The novel also suffers from lack of actual romance in the first third, which features more of Charity and her two friends and fellow musicians, Sophie and May, than it does her relationship with Hugh. May, in particular, and her history is beyond farfetched to me. You see, May was born in the East Indies, grew up there, and is sent to Bath after her mother dies. May, we come to find out, is actually named Mei-li, although she is described as the quintessential English rose; neither of her parents is Chinese. Add to that, she describes her homeland as the East Indies—not England, as she does not consider herself English—and May becomes one of the most improbable characters I’ve encountered in a novel.
You will never convince me a 19th century English couple would name their daughter a Chinese name just out of sheer love for the country they’ve been sent to colonize. It’s a bizarre choice and threw me from the story, not to mention the sugarcoating of English colonization that results from this choice. There is also this weird blending of India and China into one mega-country, which seems odd considering how devoted May is to her “homeland” of China, which makes this entire part of the novel seem sloppy and unbelievable.

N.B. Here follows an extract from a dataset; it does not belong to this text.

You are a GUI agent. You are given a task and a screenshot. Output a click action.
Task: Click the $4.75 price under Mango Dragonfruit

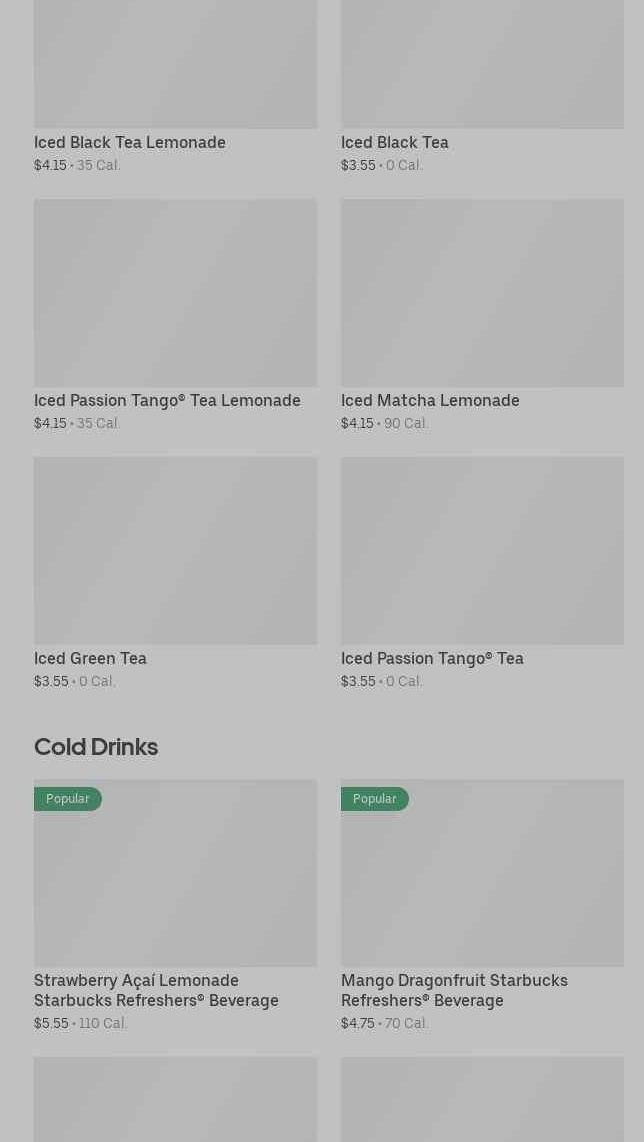[358, 1023]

And the crème de la crème of this exotification is that May has brought along her Chinese maid Suyin (who we never see, mind you), who just so happens to be an expert in tui na, a type of Chinese massage. Of course, Suyin the Chinese maid is a magical masseuse from the East Indies. And conveniently, Suyin is able to teach Charity her massage techniques to help Hugh with his attacks. Convenient, those foreigners.

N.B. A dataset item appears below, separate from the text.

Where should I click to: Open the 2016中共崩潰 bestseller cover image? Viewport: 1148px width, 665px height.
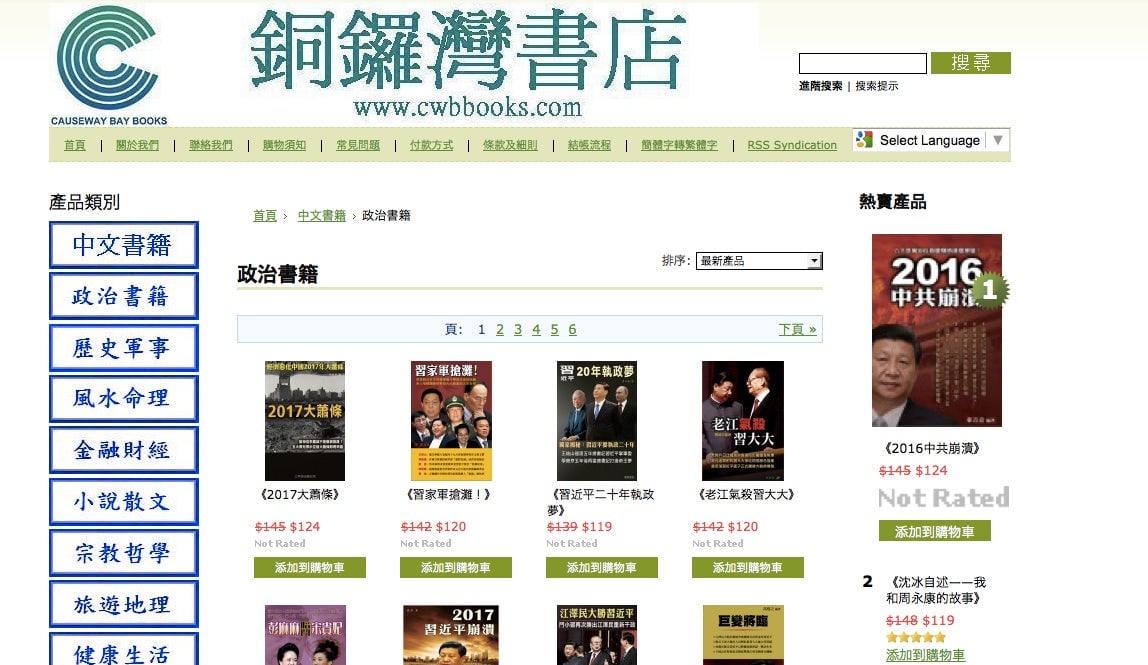click(936, 330)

Overall, though, I enjoyed Charity and Hugh’s romance, as it was both sweet and heartwarming once they stopped misunderstanding each other. The parts where they talk on their respective balconies are the strongest and most romantic parts of this story, especially when Charity plays for Hugh. The story remained a solid B until the ending that brought in conflict for conflict’s sake mixed in with one of the most obnoxious romance tropes ever, a trope I wish would be banned for all eternity from romances.
So, with all that combined, I have to give The Baron Next Door a C+.